The Pine Woods Orphanage was actually Peninsula School of Creative Education in Menlo Park, California. The secluded sixty-room mansion was built in 1880 and converted into a school in 1925. There are countless stories of hauntings in the mansion, which were played up in the original press materials for this movie.
Final theatrical movie of Reta Shaw (Mrs. Grindley).
The geographical structure which portrayed "Witch Mountain" was a Santa Lucia Mountain in the Santa Lucia Range in Big Sur, Monterey County on the central coast of California. Candidates for a real-life Witch Mountain would be mysterious places like Silbury Hill or Mount Shasta.
The make and model of the motorhome that flew through the air was a Winnebago, specifically a 1974 Dodge Minnie Winnie Winnebago Class "C" (B-300).
This movie was released seven years afters its source novel of the same name by Alexander Key was published.
Disney Records released an audio adaptation of this movie with an eleven-page storybook. The album was narrated by Eddie Albert (Jason O'Day) and featured audio excerpts from this movie, as well as Johnny Mandel's musical score.
Disney was looking to reinvent itself after the death of founder Walt, and wanted this movie to be dark and edgy. Director John Hough got the job as a result of his work on The Legend of Hell House (1973), which Disney executives had screened.
Although the bulk of the music was composed specifically for this movie by Johnny Mandel, "Skipping Along", the track that plays when the toys come to life in the playroom, was a pre-existing piece of music by Richard Hayman. As a result of music rights issues, the entire scene was cut from some early home video editions.
The marionettes from the playroom sequence continue to be used for performances at the Bob Baker Marionette Theater, which has been designated as a historic landmark in Los Angeles, California.
This movie was re-released in the U.S. on a double bill with a re-issue of Disney's Cinderella (1950).
The name of the mysterious item that Tia carried around, which contained a map, was a "star case". Tia's star case, which housed the map to Witch Mountain, had an additional purpose in the novel. In Key's novel, Tia was mute (but communicated telepathically with Tony) and carried pencils and paper in the star case to write notes to people.
This movie included a three million dollar replica of a Byzantine castle, built between 1926 and 1934 from lava rock from Mt.
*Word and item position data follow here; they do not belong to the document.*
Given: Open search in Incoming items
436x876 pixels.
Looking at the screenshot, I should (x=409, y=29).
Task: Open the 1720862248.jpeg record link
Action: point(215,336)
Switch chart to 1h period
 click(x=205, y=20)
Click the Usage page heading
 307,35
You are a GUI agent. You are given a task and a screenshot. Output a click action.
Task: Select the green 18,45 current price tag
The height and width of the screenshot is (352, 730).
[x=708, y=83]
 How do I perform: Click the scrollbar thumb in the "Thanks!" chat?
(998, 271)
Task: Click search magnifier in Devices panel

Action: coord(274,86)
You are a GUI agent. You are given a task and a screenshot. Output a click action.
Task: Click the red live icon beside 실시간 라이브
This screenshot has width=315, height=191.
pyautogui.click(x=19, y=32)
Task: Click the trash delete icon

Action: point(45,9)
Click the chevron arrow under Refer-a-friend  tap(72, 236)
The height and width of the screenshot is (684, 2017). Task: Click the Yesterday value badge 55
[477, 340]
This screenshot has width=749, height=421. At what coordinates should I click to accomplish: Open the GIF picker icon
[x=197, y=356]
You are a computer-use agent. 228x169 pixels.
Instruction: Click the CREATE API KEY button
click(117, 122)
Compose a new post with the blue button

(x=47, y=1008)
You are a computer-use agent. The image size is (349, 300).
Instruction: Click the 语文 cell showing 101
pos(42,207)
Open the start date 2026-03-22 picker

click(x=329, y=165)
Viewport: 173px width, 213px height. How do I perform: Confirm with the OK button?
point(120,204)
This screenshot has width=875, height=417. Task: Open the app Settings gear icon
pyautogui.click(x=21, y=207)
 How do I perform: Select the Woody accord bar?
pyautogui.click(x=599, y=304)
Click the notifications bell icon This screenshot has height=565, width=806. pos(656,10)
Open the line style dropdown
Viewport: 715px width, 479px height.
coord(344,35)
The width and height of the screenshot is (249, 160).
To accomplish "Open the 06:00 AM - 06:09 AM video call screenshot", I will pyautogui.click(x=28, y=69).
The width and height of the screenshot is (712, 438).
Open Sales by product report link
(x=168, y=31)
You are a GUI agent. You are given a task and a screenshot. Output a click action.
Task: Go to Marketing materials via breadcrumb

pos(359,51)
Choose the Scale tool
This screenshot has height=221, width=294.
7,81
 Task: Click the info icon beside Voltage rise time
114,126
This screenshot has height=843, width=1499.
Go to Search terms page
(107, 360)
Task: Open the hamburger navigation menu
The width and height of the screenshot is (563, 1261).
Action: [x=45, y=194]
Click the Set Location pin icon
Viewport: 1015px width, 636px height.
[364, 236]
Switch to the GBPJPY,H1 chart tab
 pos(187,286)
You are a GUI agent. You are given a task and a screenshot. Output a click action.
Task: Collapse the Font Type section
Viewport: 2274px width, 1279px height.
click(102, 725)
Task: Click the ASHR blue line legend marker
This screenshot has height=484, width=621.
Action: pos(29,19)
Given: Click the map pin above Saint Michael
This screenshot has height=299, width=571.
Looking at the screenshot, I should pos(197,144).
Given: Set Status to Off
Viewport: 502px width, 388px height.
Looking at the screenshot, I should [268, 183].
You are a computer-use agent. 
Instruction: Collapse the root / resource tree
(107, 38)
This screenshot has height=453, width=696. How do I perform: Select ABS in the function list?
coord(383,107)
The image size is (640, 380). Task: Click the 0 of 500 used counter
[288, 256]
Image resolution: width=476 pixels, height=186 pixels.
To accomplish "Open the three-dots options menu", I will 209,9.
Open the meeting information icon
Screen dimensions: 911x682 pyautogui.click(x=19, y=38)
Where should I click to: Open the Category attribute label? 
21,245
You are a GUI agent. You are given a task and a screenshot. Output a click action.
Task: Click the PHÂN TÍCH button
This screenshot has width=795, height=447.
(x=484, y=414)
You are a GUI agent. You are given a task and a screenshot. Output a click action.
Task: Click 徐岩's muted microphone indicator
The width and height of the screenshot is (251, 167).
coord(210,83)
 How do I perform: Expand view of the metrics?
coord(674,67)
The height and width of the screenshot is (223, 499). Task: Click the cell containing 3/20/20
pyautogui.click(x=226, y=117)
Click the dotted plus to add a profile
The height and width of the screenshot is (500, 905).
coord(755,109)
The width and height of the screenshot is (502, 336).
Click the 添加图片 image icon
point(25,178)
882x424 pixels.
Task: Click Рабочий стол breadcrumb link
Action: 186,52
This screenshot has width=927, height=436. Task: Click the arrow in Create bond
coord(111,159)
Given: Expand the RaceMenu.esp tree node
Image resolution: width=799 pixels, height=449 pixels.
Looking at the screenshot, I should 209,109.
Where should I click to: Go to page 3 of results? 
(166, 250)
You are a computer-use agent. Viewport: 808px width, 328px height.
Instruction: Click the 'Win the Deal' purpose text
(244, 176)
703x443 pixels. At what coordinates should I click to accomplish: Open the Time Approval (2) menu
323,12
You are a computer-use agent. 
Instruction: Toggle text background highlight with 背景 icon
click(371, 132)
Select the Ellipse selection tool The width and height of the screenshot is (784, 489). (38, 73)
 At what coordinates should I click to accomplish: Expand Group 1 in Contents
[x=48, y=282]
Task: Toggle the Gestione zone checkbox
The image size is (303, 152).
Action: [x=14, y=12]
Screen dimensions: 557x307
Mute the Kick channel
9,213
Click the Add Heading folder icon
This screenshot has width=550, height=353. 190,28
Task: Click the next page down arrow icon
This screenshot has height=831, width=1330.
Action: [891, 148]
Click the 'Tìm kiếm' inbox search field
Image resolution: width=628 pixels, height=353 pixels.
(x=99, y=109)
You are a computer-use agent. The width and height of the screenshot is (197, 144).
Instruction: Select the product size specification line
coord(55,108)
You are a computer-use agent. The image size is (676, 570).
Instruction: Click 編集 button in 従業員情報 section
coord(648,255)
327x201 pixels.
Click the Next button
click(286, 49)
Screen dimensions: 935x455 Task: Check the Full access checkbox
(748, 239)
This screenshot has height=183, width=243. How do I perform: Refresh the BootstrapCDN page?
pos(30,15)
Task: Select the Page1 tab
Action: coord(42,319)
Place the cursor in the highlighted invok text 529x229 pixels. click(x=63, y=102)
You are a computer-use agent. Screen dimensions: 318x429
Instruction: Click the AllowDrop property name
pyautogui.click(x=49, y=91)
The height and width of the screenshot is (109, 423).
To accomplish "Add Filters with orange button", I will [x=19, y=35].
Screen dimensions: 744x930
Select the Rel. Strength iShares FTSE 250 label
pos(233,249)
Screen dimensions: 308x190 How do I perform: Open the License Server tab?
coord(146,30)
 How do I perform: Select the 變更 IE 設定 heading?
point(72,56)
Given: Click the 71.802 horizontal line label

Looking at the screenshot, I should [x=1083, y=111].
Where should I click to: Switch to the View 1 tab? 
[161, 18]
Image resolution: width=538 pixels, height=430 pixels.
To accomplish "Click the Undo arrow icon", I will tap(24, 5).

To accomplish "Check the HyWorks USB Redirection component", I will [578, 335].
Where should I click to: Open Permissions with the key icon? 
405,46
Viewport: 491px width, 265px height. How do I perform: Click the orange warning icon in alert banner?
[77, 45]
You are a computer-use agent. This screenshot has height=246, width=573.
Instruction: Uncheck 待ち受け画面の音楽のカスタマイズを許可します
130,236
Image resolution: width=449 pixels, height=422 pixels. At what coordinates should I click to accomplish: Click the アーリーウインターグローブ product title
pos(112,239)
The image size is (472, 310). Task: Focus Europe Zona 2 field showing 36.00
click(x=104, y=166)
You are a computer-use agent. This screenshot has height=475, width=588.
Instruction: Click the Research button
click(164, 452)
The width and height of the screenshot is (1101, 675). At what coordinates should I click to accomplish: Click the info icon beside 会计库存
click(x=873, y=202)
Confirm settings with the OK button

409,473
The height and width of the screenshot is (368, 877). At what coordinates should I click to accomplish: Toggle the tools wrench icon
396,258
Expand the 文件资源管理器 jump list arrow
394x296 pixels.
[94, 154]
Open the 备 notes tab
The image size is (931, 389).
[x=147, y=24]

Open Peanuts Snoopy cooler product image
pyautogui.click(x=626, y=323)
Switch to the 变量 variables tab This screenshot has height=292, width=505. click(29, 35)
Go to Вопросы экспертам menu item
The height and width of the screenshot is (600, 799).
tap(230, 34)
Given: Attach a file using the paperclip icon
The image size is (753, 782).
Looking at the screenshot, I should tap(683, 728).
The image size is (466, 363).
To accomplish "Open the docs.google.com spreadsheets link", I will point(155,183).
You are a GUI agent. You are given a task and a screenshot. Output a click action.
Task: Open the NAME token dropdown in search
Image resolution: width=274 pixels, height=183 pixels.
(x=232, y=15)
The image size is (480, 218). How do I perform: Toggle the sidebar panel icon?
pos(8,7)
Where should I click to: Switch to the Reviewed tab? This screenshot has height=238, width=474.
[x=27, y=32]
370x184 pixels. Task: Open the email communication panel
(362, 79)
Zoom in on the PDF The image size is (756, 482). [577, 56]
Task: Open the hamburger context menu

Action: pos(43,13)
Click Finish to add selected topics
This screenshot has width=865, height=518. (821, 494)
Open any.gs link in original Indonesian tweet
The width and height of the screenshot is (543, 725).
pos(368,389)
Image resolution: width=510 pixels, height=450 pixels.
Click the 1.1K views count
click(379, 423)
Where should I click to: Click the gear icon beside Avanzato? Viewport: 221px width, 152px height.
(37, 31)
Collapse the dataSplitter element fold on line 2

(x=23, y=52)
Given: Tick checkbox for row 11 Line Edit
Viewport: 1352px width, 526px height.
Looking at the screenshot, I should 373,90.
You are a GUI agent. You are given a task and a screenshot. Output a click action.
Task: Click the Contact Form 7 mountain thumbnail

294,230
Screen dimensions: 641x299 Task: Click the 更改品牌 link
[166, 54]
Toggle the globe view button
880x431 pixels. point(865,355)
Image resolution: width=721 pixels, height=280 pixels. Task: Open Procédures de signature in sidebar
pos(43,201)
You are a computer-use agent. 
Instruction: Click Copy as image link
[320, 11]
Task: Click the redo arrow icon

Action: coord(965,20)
Vesuvius and materials all over Europe, which served as Aristotle Bolt's (Ray Milland's) kingly abode, Xanthus.
The make and model of the chopper, which was seen flying upside down and landed that way, was a red-and-white Hughes 369HS helicopter with the branding of "Aristotle Bolt", which was the name Ray Milland's character in this movie.
Debut theatrical movie produced by Jerome Courtland, who previously had only produced in television.
Big Sur River Inn is featured in this movie under a different name.
In one scene, Tony and Tia go on an outing to see the movie Snow White and the Seven Dwarfs (1937).
Although the interiors and exteriors of Mr. Bolt's (Ray Milland's) mansion were predominantly the same location, the playroom was built on a Disney soundstage to accommodate the special effects team.